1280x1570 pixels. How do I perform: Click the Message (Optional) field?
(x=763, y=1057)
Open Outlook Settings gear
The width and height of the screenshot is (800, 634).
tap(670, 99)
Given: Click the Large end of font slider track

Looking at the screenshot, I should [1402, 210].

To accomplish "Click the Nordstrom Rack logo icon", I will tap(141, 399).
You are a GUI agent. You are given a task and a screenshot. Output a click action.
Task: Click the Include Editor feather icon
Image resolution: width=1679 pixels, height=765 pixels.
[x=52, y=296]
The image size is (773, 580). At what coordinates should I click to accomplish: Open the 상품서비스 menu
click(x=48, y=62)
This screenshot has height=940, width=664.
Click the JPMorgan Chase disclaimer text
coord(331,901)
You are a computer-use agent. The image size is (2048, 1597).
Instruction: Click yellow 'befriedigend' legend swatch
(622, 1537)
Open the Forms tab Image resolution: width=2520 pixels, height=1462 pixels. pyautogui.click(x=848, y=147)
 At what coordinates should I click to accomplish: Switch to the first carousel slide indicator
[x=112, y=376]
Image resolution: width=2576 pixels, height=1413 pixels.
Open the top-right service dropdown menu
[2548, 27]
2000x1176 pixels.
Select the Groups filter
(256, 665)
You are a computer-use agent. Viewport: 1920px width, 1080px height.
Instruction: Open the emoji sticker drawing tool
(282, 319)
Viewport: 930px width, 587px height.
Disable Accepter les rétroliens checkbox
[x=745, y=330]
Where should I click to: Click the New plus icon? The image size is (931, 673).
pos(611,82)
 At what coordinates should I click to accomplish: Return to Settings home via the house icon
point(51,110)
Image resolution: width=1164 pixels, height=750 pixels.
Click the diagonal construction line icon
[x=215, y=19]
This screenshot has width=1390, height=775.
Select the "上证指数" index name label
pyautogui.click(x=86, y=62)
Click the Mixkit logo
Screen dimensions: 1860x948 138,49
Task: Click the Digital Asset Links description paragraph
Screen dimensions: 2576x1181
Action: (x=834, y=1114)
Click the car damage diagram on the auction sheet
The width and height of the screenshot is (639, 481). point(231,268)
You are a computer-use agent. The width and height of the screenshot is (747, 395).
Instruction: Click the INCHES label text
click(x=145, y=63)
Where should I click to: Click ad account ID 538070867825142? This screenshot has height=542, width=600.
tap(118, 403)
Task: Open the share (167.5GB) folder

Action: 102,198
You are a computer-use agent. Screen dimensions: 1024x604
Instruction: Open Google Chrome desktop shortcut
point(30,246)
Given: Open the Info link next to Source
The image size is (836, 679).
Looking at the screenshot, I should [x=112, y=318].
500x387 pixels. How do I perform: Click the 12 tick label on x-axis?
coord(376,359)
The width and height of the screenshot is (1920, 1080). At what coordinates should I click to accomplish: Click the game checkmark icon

===============

◆ Stated goal ◆
Format everything from the start of the listing above down to the line containing "Open the Forms" as a two-column CSV with the columns instruction and coordinates. Put each piece of text and its answer on its own row, with each value in a single quoted field and line breaks replaced by spaces.

◆ Output of the task ◆
instruction,coordinates
"1280x1570 pixels. How do I perform: Click the Message (Optional) field?","(x=763, y=1057)"
"Open Outlook Settings gear The width and height of the screenshot is (800, 634).","tap(670, 99)"
"Given: Click the Large end of font slider track","Looking at the screenshot, I should [1402, 210]."
"To accomplish ""Click the Nordstrom Rack logo icon"",","I will tap(141, 399)."
"You are a GUI agent. You are given a task and a screenshot. Output a click action. Task: Click the Include Editor feather icon Image resolution: width=1679 pixels, height=765 pixels.","[x=52, y=296]"
"The image size is (773, 580). At what coordinates should I click to accomplish: Open the 상품서비스 menu","click(x=48, y=62)"
"This screenshot has height=940, width=664. Click the JPMorgan Chase disclaimer text","coord(331,901)"
"You are a computer-use agent. The image size is (2048, 1597). Instruction: Click yellow 'befriedigend' legend swatch","(622, 1537)"
"Open the Forms tab Image resolution: width=2520 pixels, height=1462 pixels.","pyautogui.click(x=848, y=147)"